**Raw records**
▶

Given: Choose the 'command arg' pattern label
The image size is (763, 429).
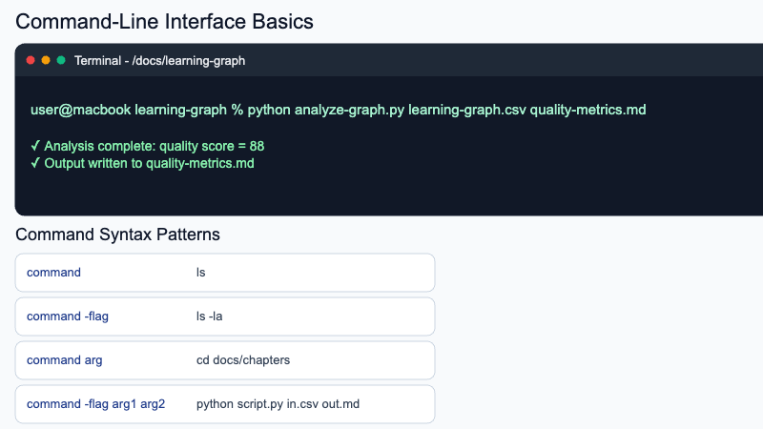Looking at the screenshot, I should tap(64, 360).
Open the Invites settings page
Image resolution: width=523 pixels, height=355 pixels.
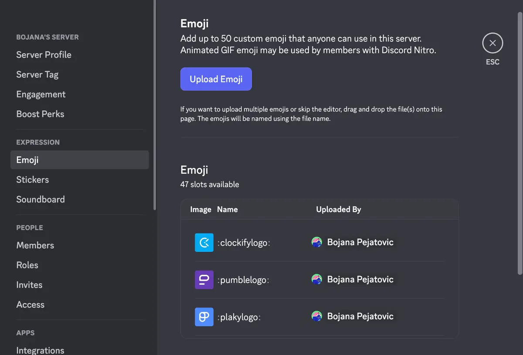click(x=29, y=284)
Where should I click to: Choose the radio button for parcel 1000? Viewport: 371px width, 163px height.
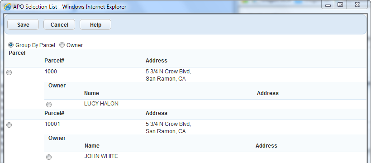click(x=9, y=72)
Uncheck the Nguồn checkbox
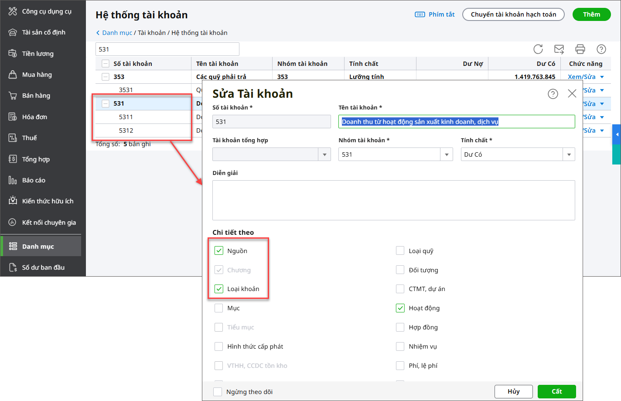The height and width of the screenshot is (401, 621). tap(219, 250)
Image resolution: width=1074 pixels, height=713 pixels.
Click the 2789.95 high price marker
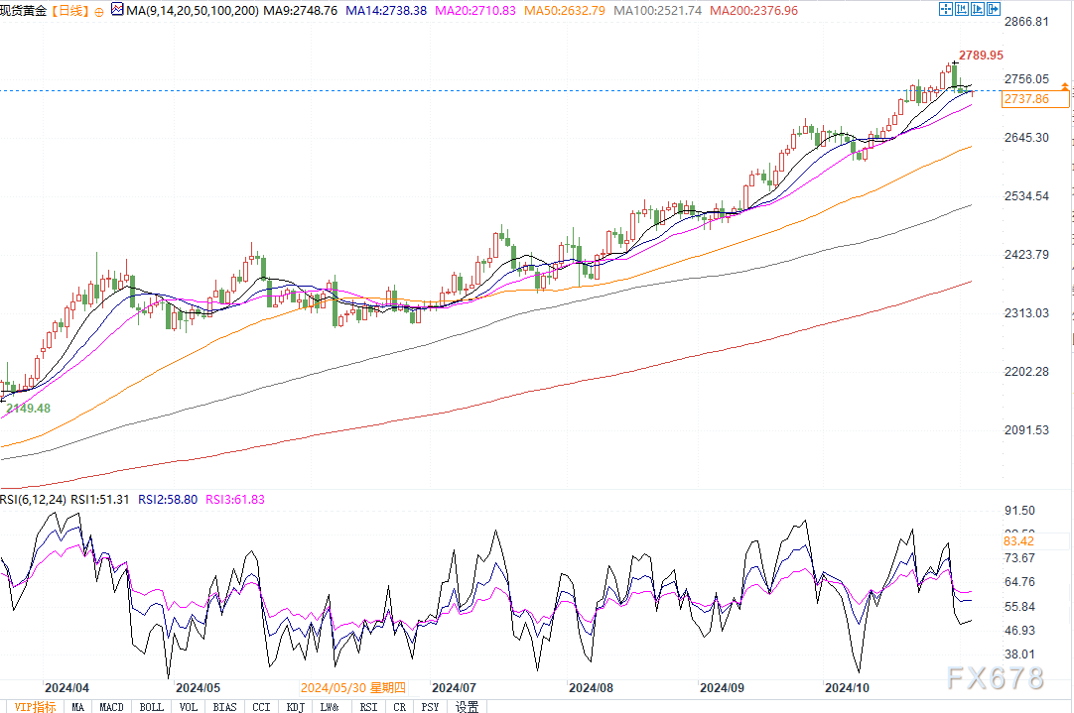point(980,56)
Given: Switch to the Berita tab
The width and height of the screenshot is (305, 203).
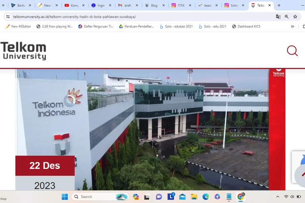Looking at the screenshot, I should [18, 5].
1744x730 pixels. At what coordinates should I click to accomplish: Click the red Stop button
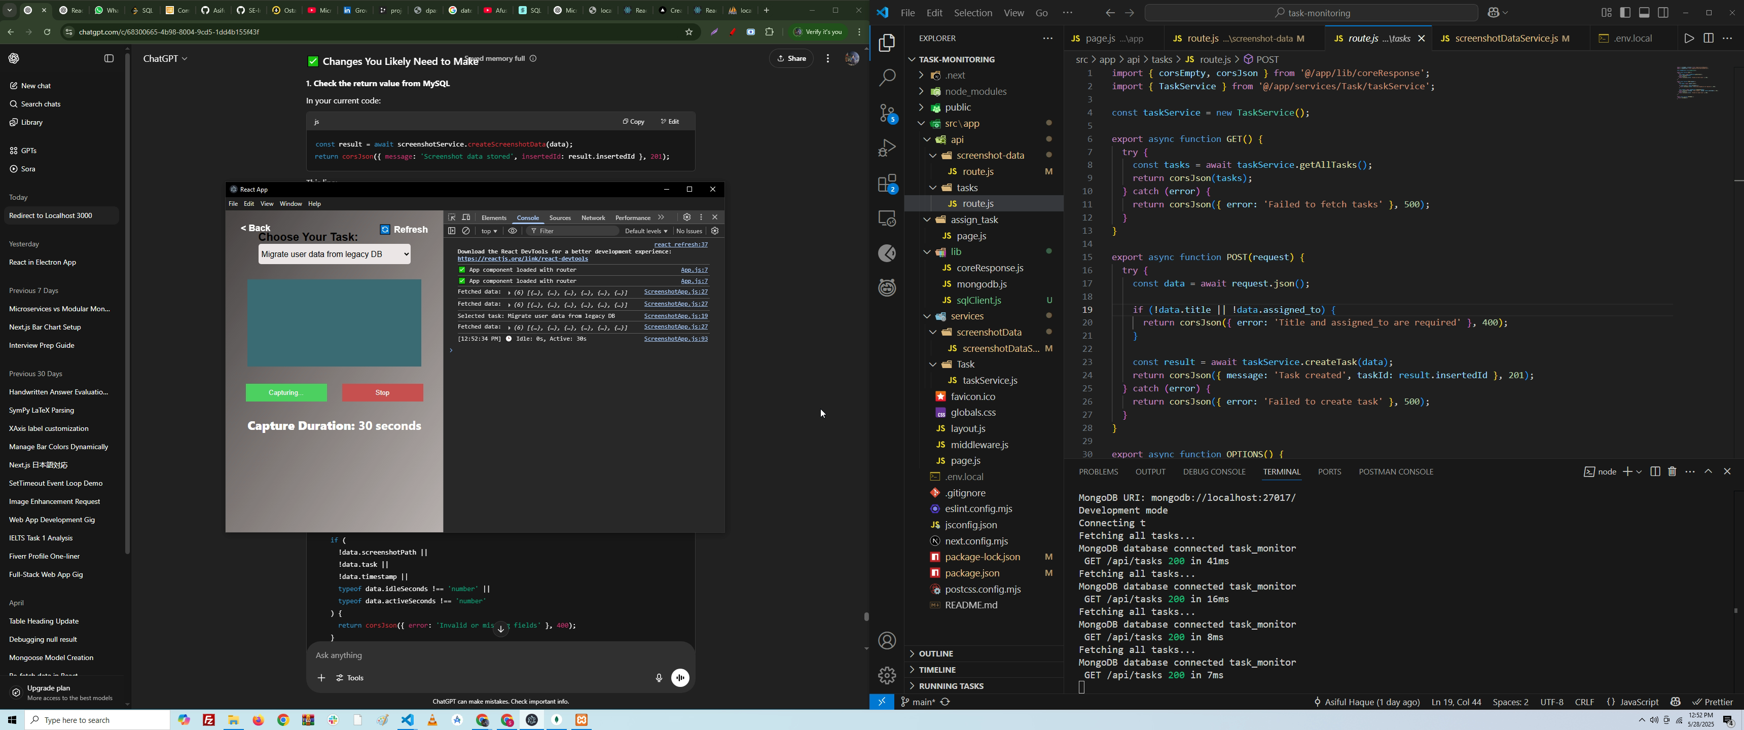pos(383,393)
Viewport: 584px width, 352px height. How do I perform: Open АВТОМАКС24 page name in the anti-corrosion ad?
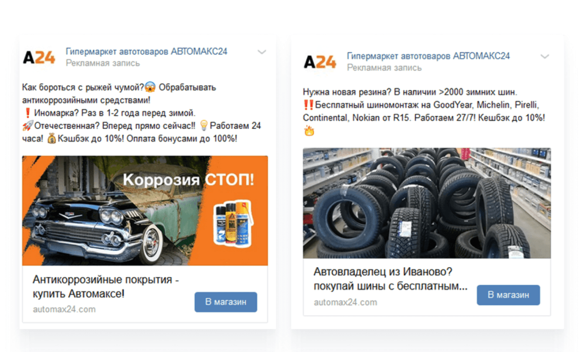coord(146,51)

◀

**TO BE DONE**
Rewrite all of the data above, replacing "Viewport" with "Display area" and leaving everything else unchanged. Leave the pictures out of your answer.

**CORRECT ANSWER**
Given: Choose the 'command arg' pattern label
The image size is (763, 429).
Looking at the screenshot, I should tap(64, 360).
Open the Invites settings page
Image resolution: width=523 pixels, height=355 pixels.
click(x=29, y=284)
Where should I click to: Choose the radio button for parcel 1000? Display area: 371px width, 163px height.
click(x=9, y=72)
Uncheck the Nguồn checkbox
The height and width of the screenshot is (401, 621). tap(219, 250)
Image resolution: width=1074 pixels, height=713 pixels.
Click the 2789.95 high price marker
point(980,56)
Given: Switch to the Berita tab
The width and height of the screenshot is (305, 203).
Looking at the screenshot, I should [18, 5].
1744x730 pixels. At what coordinates should I click to accomplish: Click the red Stop button
pos(383,393)
Display area: 584px width, 352px height. How do I perform: Open АВТОМАКС24 page name in the anti-corrosion ad?
coord(146,51)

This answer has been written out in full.